The parents’ thoughts are accompanied by a thoughtful discussion by the neonatologist who states :

They suggest that parents have an opportunity to talk with other parents of premature infants who survived with disability. Perhaps neonatologists should have the same opportunity to challenge their biases. An increasing literature attests to the fact that many disabled survivors of prematurity self-report an acceptable quality of life and do not regret their survival. And should not that be a key consideration for all of us?

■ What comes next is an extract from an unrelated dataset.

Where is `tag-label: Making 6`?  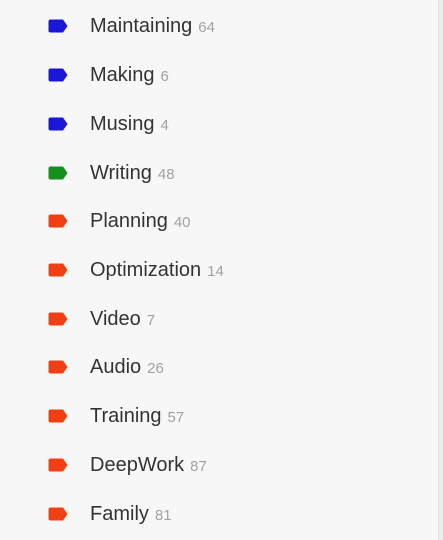
tag-label: Making 6 is located at coordinates (130, 76).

The final section is written by the 3 authors together, it ends:

Exploring the fundamental motivations behind parental desires can guide information sharing to be more illuminating than a recitation of survival statistics or graded descriptions of long-term neurodevelopment that do not meaningfully convey a child’s potential abilities. Under similar circumstances, 2 sets of parents may reach different but nonetheless supportable informed decisions. A physician often has these discussions thinking what he or she would decide in a similar circumstance. Yet in the gray zone, the physician is obliged to put aside personal bias to forge a partnership with the parents and to support their most informed decision on behalf of themselves and their child.

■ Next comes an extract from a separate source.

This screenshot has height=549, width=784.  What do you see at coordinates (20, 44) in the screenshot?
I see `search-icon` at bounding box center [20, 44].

That picks up some vitally important issues, policies and position statements have in the past focussed on ensuring that we tell parents all of the bad things that can happen, and all the potential limitations of extremely preterm babies. When do we tell them the positives? What most preterm babies can do, how they positively impact the lives of their families, along with the difficulties?

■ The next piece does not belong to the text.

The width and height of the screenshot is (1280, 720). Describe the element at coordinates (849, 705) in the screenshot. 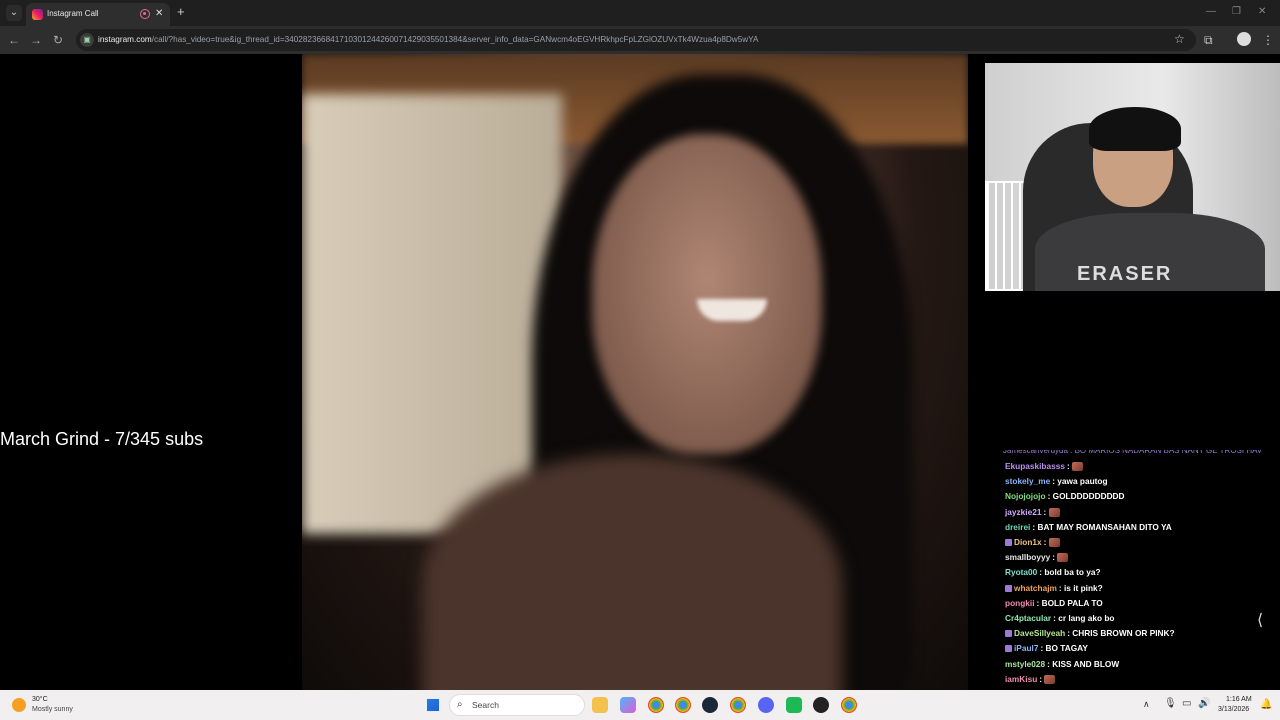

I see `chrome-other-icon` at that location.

The outcomes that we should be measuring should be broader and related to function and abilities. They should be reported in ways which describe the range of capacities of our graduates, and show their abilities, not just their disabilities. We should not lump together outcomes which have very different implications for parents, and for the child themselves. As Saroj Saigal and I wrote in an editorial once, (Barrington KJ, Saigal S. Long-term caring for neonates. Paediatr Child Health. 2006;11(5):265-6) we should be proud of the way that neonatologists invented the field of outcomes research, but we need to do still more, to ensure that we don’t just identify and measure problems but study ways to lessen their impacts and further improve the lives of our patients.

About keithbarrington

I am a neonatologist and clinical researcher at Sainte Justine University Health Center in Montréal
  1. Drpkrajiv says:

    A great blog. Very well presented the facts of the predictment of thr 23 weeker. The analysis of the babys brain potential is cloudy and in the end are we justified to play god. We should have more objective analysis of brain like mr spectroscopy to prognosticate intact survivali at the bedside .the values may need to be standardised for age

    • I think we need to be very careful about introducing new technologies for prognostication. Unless we have a very high positive predictive value for profoundly limited outcomes, then using any additional test risks making the predicament, worse. A recent systemtic review of EEGs for prediction, for example showed that there are statistically significant correlations between EEG abnormalities and outcomes. That is not at all the same thing as saying that for an individual patient, EEG findings are sufficiently prognostically accurate to use them to make treatment decisions.

  3. Thanks for a very thoughtful post. The outcomes that matter change over time as children age. We begin at 3-4 months with using the GMA to assess risk for CP, the TIMP to assess functional abilities, and the HINE to assess neurologic signs. These measures tell us what we should do NOW, i.e., at 3-4 months, while we watch longitudinally for other outcomes that matter without a wait and see attitude that prevents children from receiving therapy until they don’t walk or otherwise present huge failure to meet expected developmental outcomes. On the other hand, negative results on these early tests are very reassuring as they have high predictability to later outcome. Statement of Interests: I am the Manager of Infant Motor Performance Scales, the publisher of the TIMP.